Sedangkan kedua matel terkapar di pinggiran jalan, dan diketahui satu orang tewas dan satu lagi kritis dan meninggal saat dirawat di rumah sakit
"Keterangan saksi kejadiannya begitu cepat, spontanitas begitu. Mereka langsung kabur setelah mukulin, pemotor yang diberhentikan juga sudah tidak ada di lokasi, ditinggalin si matel ini," ucap Mansur.
Setelah peristiwa pengeroyokan terhadap matel, sekelompok orang tak dikenal (OTK) mendatangi lokasi kejadian dan melakukan kerusuhan pada, Kamis (11/12/2025) malam.
Mereka membakar warung dan kendaraan yang ada di sekitar lokasi kejadian. Sejumlah warung yang ada di seberang TMP Kalibata terbakar dan kendaraan, seperti sepeda motor juga menjadi sasaran.
Petugas kepolisian bersama warga terlihat melakukan pemadaman pada warung dan kendaraan yang terbakar menggunakan air seadanya lewat ember. Suasana arus lalu lintas di sekitar lokasi pun mengalami kemacetan parah di sekitar lampu merah TMP Kalibata.
Polisi telah meminta keterangan dari sejumlah saksi buntut kerusuhan dan pembakaran area kuliner di depan Taman Makam Pahlawan (TMP) Kalibata, Jakarta Selatan, Kamis (11/12/2025) malam.
Mansur menjelaskan, pihaknya masih menyelidiki insiden kericuhan tersebut. Dia menuturkan, pihaknya telah melakukan pemeriksaan terhadal enam orang saksi.
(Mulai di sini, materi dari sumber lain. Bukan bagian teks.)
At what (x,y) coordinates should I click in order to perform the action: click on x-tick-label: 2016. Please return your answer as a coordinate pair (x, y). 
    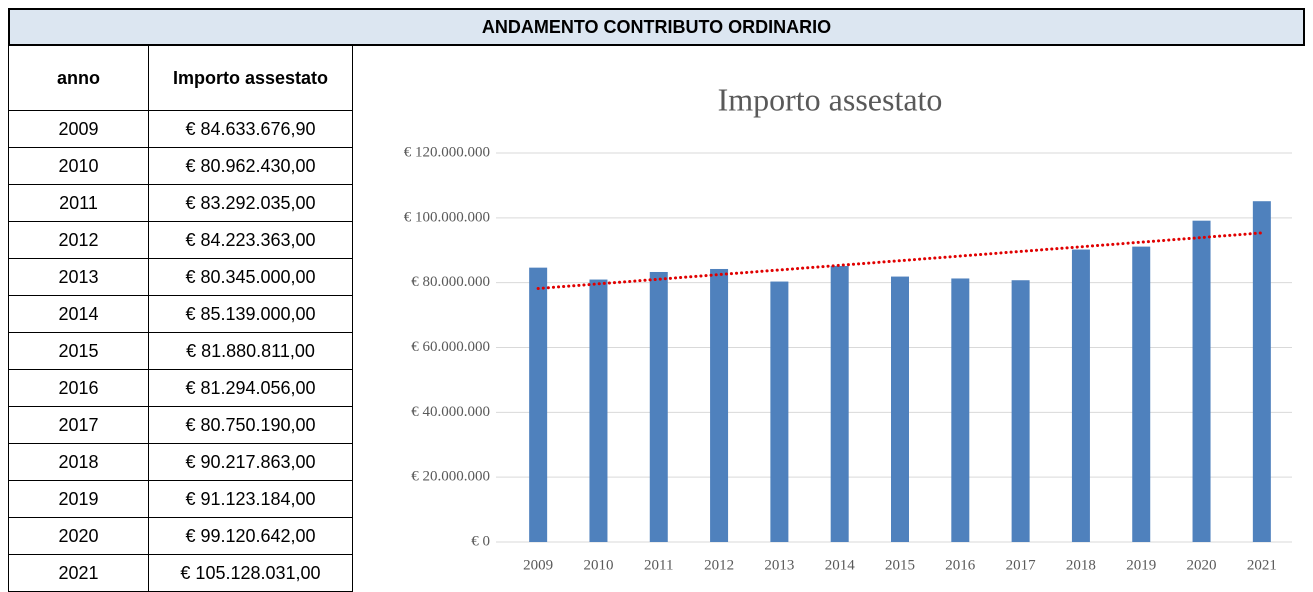
    Looking at the image, I should click on (960, 565).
"Sampai saat ini lagi ya proses penyelidikan. Nanti tunggu saja. Tunggu saja. Kalau minta keterangan saksi, sudah banyak yang kita mintain keterangan. Saksi ada enam dari pihak warga yang melihat langsung di TKP," ucap Mansur, Jumat (12/12/2025).
Dia mengaku belum meminta keterangan dari kelompok yang bertikai, salah satunya pihak mata elang (matel) atau debt collector. Apalagi, ada dua orang meninggal dunia dalam insiden kericuhan tersebut.